>> start The data
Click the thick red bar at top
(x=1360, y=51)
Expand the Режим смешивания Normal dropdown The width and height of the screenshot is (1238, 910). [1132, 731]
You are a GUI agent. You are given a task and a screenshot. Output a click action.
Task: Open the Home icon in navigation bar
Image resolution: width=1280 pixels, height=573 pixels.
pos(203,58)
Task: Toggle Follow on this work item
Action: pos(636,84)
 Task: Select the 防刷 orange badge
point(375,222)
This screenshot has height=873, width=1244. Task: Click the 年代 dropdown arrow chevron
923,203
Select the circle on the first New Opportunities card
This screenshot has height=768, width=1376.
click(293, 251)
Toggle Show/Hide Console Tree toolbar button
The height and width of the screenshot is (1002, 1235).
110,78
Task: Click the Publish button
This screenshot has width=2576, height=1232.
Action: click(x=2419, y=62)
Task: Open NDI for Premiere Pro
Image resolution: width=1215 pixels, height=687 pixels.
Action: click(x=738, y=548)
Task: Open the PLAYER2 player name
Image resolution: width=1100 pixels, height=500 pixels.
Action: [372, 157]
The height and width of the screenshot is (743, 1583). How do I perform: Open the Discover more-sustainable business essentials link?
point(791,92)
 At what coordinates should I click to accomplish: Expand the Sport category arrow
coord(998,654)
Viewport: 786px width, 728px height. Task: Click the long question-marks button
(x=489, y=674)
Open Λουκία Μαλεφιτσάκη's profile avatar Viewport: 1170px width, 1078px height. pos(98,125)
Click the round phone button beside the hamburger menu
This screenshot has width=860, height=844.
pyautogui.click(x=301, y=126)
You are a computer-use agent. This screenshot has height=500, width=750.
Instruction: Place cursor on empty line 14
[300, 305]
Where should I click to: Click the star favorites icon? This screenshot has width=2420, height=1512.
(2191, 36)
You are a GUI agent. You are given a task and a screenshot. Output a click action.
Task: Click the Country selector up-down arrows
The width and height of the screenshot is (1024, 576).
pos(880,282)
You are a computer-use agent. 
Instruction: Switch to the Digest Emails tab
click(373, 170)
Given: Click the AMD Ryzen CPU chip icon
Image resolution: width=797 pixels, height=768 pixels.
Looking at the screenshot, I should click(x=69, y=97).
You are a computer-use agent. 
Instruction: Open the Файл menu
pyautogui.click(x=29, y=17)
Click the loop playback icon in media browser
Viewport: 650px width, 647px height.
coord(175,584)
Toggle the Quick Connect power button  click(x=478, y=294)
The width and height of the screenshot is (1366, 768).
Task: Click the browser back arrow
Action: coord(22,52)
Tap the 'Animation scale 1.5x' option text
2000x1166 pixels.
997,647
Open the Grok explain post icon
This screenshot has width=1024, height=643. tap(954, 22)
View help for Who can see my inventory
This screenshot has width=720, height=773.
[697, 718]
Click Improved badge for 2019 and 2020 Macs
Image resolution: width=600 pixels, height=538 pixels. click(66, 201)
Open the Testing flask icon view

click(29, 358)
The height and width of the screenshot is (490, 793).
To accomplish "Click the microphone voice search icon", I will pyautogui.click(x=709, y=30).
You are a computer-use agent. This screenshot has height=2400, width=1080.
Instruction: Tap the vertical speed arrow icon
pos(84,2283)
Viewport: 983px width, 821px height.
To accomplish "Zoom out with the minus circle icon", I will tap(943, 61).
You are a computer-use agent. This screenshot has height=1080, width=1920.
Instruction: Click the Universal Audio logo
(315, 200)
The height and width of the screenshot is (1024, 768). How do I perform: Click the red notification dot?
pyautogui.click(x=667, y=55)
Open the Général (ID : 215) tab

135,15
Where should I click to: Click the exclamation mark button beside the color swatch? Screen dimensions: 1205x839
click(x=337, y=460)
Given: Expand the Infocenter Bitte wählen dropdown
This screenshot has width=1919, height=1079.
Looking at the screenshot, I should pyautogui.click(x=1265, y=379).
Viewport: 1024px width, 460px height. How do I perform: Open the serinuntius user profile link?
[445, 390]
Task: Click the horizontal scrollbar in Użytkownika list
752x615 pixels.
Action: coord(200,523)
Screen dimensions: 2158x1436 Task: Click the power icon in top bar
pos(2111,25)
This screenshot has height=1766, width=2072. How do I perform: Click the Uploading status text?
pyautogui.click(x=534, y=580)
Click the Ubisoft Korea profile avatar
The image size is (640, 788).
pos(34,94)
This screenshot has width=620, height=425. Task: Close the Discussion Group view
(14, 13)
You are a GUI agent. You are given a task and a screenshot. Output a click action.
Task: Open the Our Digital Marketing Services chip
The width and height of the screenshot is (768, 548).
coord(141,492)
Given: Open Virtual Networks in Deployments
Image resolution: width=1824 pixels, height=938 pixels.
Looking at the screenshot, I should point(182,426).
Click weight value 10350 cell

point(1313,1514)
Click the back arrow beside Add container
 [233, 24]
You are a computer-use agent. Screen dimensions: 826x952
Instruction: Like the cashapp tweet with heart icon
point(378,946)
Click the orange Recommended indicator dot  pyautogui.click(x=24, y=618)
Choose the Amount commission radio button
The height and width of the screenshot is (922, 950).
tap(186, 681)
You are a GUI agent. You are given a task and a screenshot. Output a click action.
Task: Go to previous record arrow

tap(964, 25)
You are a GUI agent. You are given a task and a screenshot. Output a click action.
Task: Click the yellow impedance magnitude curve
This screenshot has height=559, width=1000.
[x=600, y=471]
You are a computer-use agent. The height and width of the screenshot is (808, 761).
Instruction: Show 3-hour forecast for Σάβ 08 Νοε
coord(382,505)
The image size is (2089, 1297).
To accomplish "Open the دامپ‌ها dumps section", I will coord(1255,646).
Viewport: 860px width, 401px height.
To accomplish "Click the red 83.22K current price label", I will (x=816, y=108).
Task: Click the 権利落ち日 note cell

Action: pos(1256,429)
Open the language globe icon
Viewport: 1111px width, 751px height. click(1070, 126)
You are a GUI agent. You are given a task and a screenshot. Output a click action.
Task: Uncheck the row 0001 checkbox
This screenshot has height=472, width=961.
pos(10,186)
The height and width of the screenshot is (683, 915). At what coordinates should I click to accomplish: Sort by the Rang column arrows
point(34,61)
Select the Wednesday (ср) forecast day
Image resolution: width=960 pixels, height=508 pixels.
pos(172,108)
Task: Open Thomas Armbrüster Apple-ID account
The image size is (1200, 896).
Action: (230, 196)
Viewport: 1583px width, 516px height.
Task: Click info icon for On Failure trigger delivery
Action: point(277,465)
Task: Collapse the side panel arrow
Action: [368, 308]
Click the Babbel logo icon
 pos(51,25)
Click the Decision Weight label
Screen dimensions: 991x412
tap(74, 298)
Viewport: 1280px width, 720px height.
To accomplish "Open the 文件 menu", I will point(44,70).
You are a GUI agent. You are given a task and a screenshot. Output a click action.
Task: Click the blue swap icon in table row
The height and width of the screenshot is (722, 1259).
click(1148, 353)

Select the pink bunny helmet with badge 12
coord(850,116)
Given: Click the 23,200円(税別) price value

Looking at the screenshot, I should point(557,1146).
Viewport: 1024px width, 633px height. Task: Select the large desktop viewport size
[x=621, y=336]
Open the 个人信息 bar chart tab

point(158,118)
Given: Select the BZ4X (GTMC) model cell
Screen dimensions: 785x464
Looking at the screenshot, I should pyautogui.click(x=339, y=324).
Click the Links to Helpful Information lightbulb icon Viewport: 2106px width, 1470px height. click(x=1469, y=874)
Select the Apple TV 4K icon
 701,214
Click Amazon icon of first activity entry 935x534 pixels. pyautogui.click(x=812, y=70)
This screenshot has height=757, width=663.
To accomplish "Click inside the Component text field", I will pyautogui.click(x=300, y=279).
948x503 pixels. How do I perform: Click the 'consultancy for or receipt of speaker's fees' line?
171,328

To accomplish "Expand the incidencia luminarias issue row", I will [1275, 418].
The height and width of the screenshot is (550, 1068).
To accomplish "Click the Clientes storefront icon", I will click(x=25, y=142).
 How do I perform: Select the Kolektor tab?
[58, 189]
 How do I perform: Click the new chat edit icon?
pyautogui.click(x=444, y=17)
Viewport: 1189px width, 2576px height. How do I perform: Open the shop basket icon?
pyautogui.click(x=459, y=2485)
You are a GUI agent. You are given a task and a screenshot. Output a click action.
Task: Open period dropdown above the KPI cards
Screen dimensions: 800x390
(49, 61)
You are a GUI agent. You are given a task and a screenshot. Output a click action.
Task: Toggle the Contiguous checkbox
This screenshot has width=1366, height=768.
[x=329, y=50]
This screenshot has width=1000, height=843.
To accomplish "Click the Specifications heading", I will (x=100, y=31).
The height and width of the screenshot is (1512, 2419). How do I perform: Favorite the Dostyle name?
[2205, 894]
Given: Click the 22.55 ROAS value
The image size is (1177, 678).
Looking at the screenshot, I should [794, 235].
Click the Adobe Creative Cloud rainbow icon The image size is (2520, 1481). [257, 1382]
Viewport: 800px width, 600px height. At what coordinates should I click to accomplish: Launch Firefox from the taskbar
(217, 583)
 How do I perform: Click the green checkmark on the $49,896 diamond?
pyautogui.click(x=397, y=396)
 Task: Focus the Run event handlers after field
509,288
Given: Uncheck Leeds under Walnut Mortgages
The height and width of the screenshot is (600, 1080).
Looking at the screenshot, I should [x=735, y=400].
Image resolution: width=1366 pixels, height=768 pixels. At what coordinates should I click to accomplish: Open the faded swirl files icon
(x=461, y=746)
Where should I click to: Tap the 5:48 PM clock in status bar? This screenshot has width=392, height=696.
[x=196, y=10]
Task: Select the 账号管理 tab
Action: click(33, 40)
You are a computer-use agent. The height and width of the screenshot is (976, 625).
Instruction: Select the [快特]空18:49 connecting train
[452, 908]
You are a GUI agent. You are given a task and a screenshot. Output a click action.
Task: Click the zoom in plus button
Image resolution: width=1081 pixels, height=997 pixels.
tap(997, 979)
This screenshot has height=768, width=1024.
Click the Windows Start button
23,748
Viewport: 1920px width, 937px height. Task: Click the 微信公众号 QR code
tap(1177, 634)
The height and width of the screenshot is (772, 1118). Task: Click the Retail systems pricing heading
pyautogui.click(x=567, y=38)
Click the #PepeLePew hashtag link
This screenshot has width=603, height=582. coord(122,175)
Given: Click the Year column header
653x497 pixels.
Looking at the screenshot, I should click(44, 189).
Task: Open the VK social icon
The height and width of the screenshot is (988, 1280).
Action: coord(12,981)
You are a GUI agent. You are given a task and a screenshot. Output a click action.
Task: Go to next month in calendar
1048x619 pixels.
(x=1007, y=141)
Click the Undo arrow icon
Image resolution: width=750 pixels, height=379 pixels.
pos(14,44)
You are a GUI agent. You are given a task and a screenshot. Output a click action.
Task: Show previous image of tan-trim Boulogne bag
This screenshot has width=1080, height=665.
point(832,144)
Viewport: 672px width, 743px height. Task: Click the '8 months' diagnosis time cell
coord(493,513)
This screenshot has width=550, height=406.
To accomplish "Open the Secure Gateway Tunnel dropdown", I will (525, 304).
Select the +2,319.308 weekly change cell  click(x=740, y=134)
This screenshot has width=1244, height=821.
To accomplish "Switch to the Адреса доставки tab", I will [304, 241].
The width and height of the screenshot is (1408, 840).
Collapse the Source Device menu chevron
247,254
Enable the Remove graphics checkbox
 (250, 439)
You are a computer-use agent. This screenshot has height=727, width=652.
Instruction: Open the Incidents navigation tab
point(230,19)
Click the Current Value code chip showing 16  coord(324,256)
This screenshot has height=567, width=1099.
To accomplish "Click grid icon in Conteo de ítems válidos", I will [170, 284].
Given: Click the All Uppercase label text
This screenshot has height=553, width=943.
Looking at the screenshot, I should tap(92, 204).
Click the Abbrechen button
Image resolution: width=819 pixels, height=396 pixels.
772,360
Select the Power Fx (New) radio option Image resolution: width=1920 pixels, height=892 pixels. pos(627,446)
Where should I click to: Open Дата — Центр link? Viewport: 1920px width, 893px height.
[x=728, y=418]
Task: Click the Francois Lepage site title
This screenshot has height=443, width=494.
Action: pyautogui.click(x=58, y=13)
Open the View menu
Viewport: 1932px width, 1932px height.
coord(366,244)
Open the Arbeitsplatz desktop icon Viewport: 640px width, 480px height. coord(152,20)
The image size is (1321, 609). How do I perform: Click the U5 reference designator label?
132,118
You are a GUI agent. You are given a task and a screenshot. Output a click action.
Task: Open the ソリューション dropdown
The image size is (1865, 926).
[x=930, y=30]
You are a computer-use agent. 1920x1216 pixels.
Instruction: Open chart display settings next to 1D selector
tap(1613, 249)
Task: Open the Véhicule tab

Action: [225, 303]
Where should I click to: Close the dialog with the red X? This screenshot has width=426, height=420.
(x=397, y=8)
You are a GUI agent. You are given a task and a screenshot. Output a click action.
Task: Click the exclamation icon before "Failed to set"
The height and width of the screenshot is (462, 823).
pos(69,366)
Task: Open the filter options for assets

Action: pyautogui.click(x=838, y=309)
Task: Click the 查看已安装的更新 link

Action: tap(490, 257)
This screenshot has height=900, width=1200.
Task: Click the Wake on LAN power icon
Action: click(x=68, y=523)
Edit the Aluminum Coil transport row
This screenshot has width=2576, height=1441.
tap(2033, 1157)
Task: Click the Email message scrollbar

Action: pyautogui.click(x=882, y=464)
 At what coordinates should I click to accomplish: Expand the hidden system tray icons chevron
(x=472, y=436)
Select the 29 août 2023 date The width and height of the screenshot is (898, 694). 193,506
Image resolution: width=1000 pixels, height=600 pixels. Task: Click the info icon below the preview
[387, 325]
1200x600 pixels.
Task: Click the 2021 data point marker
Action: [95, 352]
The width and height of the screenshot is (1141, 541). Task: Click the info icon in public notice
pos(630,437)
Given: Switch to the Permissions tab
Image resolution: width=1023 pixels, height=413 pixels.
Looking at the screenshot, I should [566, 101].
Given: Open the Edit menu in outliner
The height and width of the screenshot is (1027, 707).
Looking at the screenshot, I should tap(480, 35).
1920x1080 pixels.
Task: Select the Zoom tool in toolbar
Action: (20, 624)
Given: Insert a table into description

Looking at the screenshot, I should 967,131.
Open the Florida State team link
>> end The data
• _What needs to be done_
Make each line of the records a string in a JSON list, starting at the first line and ending after the line containing "pos(880,282)". Leave out blank lines.

• _Expected output_
[
  "Click the thick red bar at top",
  "(x=1360, y=51)",
  "Expand the Режим смешивания Normal dropdown The width and height of the screenshot is (1238, 910). [1132, 731]",
  "You are a GUI agent. You are given a task and a screenshot. Output a click action.",
  "Task: Open the Home icon in navigation bar",
  "Image resolution: width=1280 pixels, height=573 pixels.",
  "pos(203,58)",
  "Task: Toggle Follow on this work item",
  "Action: pos(636,84)",
  " Task: Select the 防刷 orange badge",
  "point(375,222)",
  "This screenshot has height=873, width=1244. Task: Click the 年代 dropdown arrow chevron",
  "923,203",
  "Select the circle on the first New Opportunities card",
  "This screenshot has height=768, width=1376.",
  "click(293, 251)",
  "Toggle Show/Hide Console Tree toolbar button",
  "The height and width of the screenshot is (1002, 1235).",
  "110,78",
  "Task: Click the Publish button",
  "This screenshot has width=2576, height=1232.",
  "Action: click(x=2419, y=62)",
  "Task: Open NDI for Premiere Pro",
  "Image resolution: width=1215 pixels, height=687 pixels.",
  "Action: click(x=738, y=548)",
  "Task: Open the PLAYER2 player name",
  "Image resolution: width=1100 pixels, height=500 pixels.",
  "Action: [372, 157]",
  "The height and width of the screenshot is (743, 1583). How do I perform: Open the Discover more-sustainable business essentials link?",
  "point(791,92)",
  " At what coordinates should I click to accomplish: Expand the Sport category arrow",
  "coord(998,654)",
  "Viewport: 786px width, 728px height. Task: Click the long question-marks button",
  "(x=489, y=674)",
  "Open Λουκία Μαλεφιτσάκη's profile avatar Viewport: 1170px width, 1078px height. pos(98,125)",
  "Click the round phone button beside the hamburger menu",
  "This screenshot has width=860, height=844.",
  "pyautogui.click(x=301, y=126)",
  "You are a computer-use agent. This screenshot has height=500, width=750.",
  "Instruction: Place cursor on empty line 14",
  "[300, 305]",
  "Where should I click to: Click the star favorites icon? This screenshot has width=2420, height=1512.",
  "(2191, 36)",
  "You are a GUI agent. You are given a task and a screenshot. Output a click action.",
  "Task: Click the Country selector up-down arrows",
  "The width and height of the screenshot is (1024, 576).",
  "pos(880,282)"
]